The Russian foreign ministry statement, which follows a North Korean threat to “annihilate” the US and South Korea, also criticises Washington and Seoul for launching the largest joint military drills yet to be held on the peninsula.
“We consider it to be absolutely impermissible to make public statements containing threats to deliver some ‘preventive nuclear strikes’ against opponents,” the Russian foreign ministry said in response to North Korea’s threats.
“Pyongyang should be aware of the fact that in this way the DPRK will become fully opposed to the international community and will create international legal grounds for using military force against itself in accordance with the right of a state to self-defense enshrined in the United Nations Charter,” continued the statement, translated by Itar Tass news agency.
Washington and Seoul launched their annual joint military exercises on the peninsula on Monday, stepping up the manoeuvres in response to North Korea’s fourth nuclear test in January and rocket launch in February.
But while the statement said Moscow was opposed to the tone of North Korea’s response, it also said the scale of the American-South Korean joint exercise put “unprecedented … military and political pressure on Pyongyang”.
“Naturally, as a state, which is directly named as an object of this kind of military activities, the Democratic People’s Republic of Korea (DPRK) cannot but feel reasonably concerned for its security,” the statement said.
Pyongyang had said the drills, which are set to run to the end of April, are rehearsals for invading.
Russia has historically had close relations with North Korea, making its warning that the country may be laying itself open to military action particularly notable.
But one observer said Moscow’s response could be expected, given the tone of North Korea’s recent public statements.

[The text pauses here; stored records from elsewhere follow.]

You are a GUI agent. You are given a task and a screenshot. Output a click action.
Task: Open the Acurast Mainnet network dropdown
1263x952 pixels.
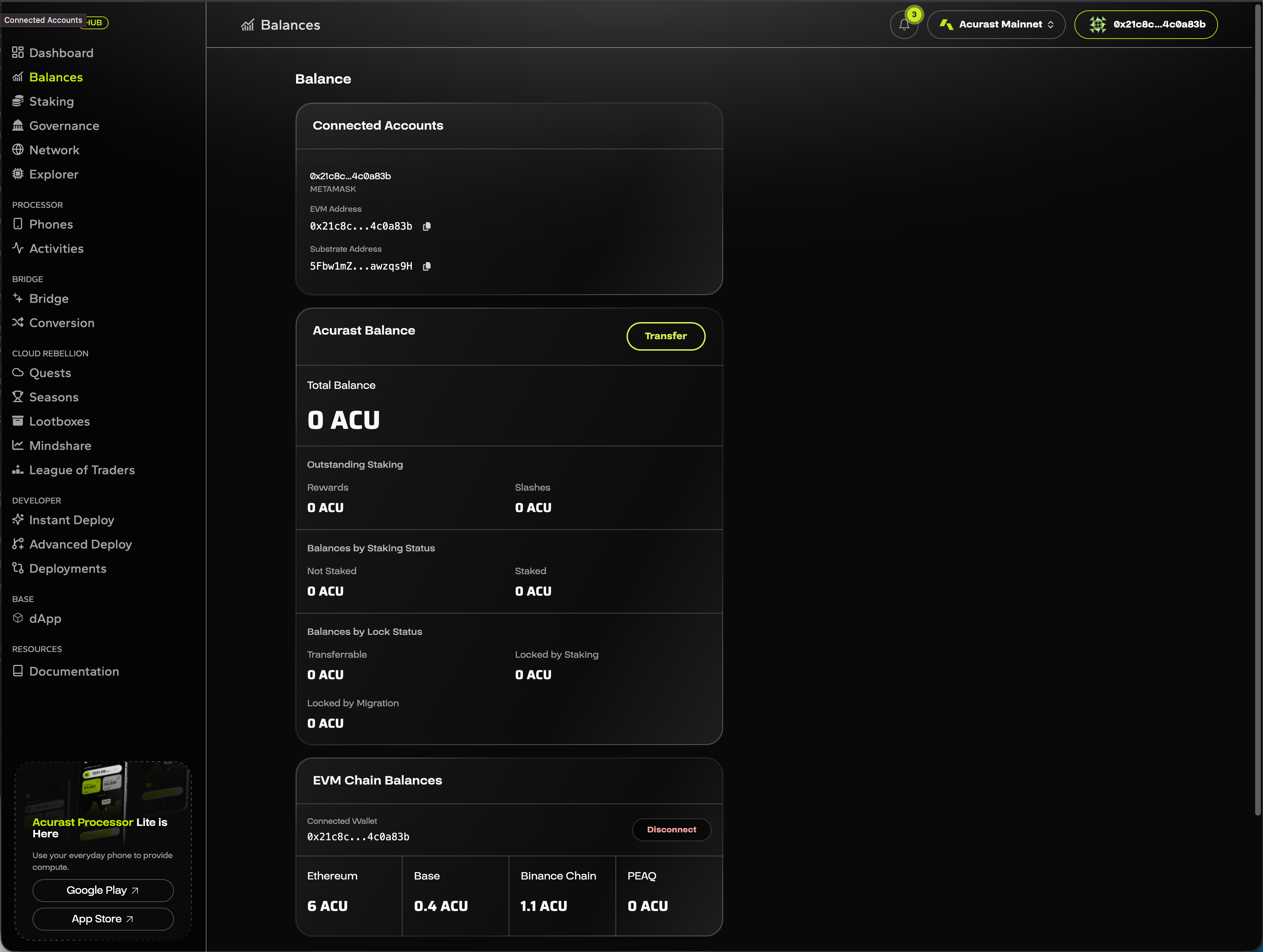pyautogui.click(x=996, y=25)
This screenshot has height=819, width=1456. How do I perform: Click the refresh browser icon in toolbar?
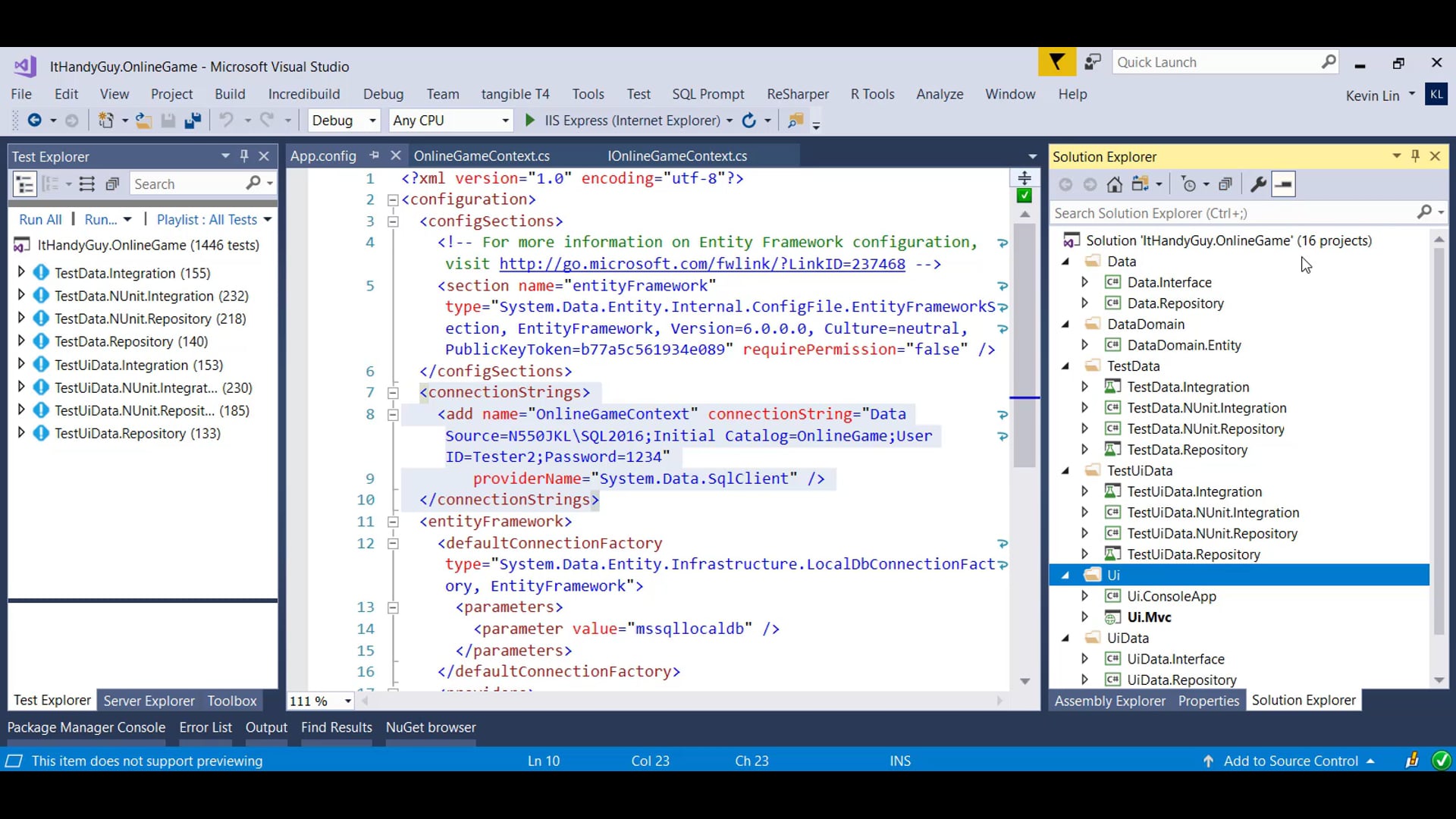[748, 121]
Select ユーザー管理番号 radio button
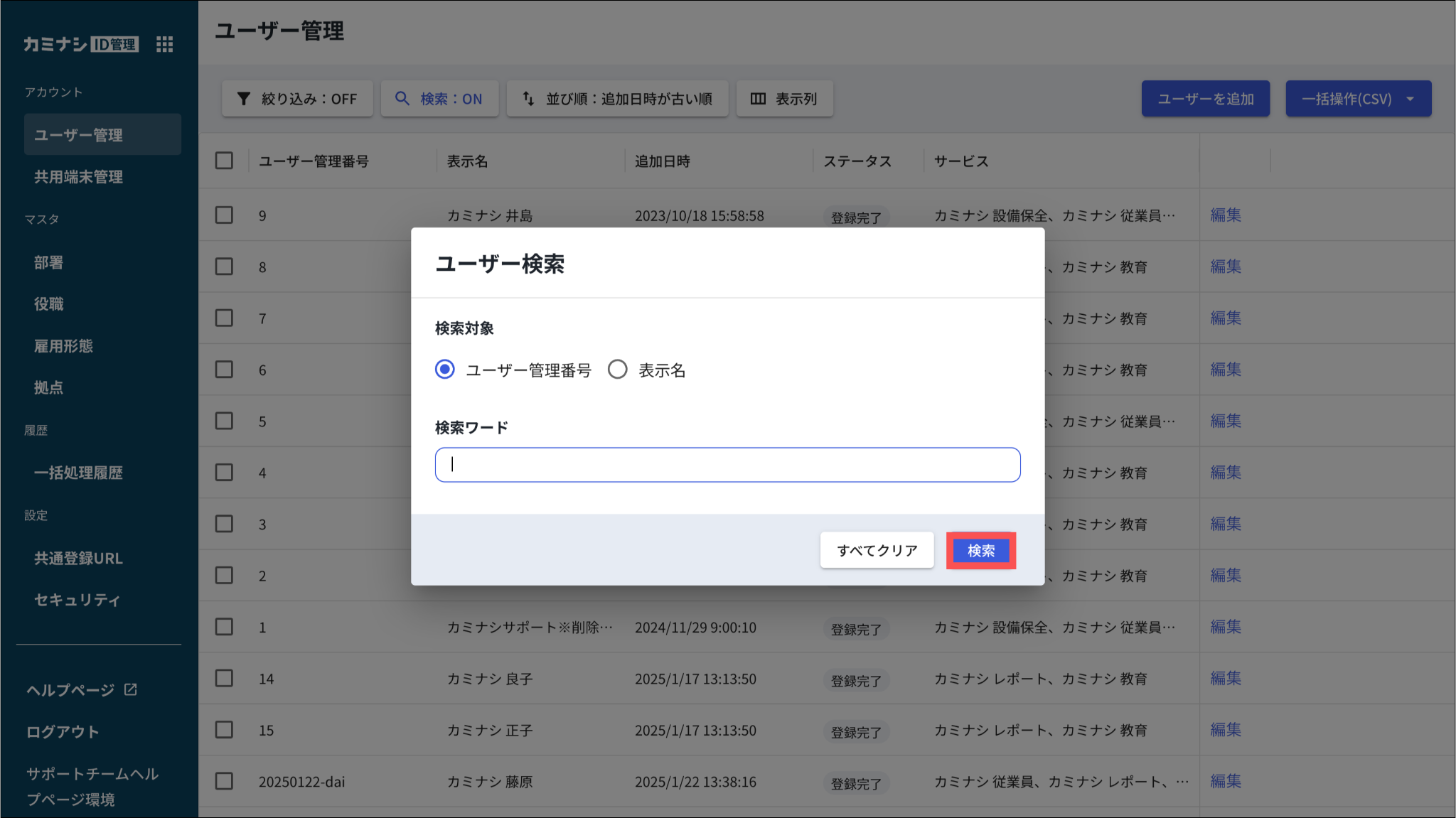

“Pyongyang should be learning that the types of threats they continue to make will have consequences,” said Daniel Pinkston, a Seoul-based North Korea researcher at Troy University.
“The security dilemma dynamics that the behaviour and rhetoric set in motion are making Son’gun Korea less secure, not more secure,” he said. “This is the flaw in their national security strategy, and it will continue to be exposed in the future.”
Another North Korea watcher said the statement might be better viewed as a warning to Pyongyang of what others might do, rather than Russian actions in particular.
“Russia is pointing out to North Korea that its inflammatory rhetoric risks giving its opponents – primarily South Korea and the US – just cause to pursue military action against it,” said regional expert Christopher Green.
Inter-Korean relations have worsened significantly in recent weeks, with Pyongyang showing particular sensitivity to the UN sanctions agreed last week.